PROBLEM DETAILS:
Rewrite everything from the start of the records down through the line containing "This screenshot has width=251, height=190.", replacing "Toggle" with "Switch" and leaving all else unchanged. Leave the pictures out of your answer.
^^^^^^^^^^^^^^^^
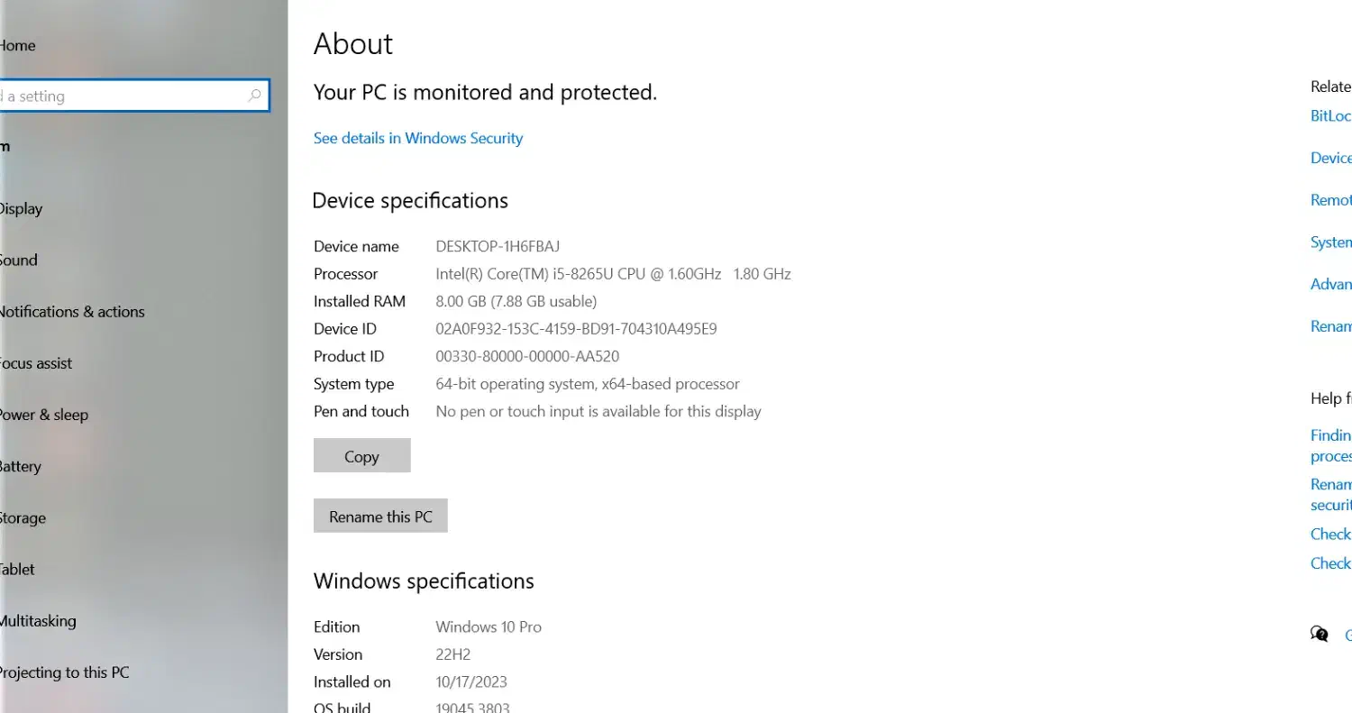Select Notifications & actions in the sidebar

[x=72, y=311]
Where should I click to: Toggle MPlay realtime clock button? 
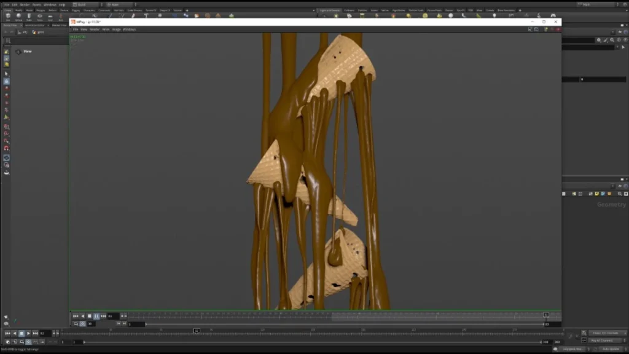tap(83, 324)
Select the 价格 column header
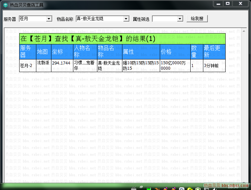This screenshot has width=251, height=190. (x=175, y=52)
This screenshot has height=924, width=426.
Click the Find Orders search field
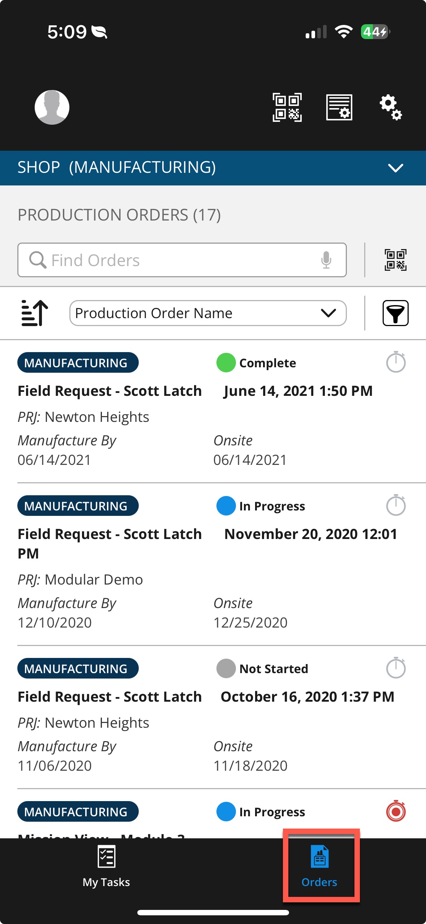point(181,260)
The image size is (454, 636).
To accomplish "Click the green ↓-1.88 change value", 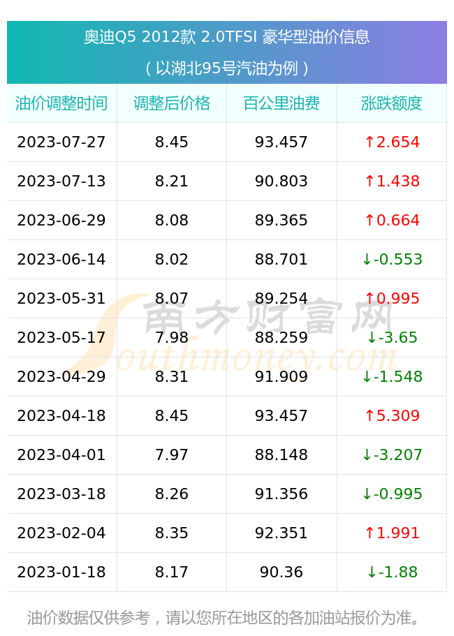I will (x=392, y=572).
^^^^^^^^^^^^^^^^
ANSWER FOR THE TASK:
Select Notifications & actions in the sidebar

[x=72, y=311]
Where should I click to: Switch MPlay realtime clock button? 
tap(83, 324)
Select the 价格 column header
This screenshot has width=251, height=190. (x=175, y=52)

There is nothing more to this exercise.